[Saved data entries]
-*-*-

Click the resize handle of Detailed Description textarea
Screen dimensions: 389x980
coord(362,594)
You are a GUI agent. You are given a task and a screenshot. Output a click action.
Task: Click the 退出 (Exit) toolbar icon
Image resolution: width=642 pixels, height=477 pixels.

-*-*-

## [Instructions for the task]
Your task is to retype the records precisely as they stand.

## [Finished task]
Click the resize handle of Detailed Description textarea
Screen dimensions: 389x980
coord(362,594)
You are a GUI agent. You are given a task and a screenshot. Output a click action.
Task: Click the 退出 (Exit) toolbar icon
Image resolution: width=642 pixels, height=477 pixels.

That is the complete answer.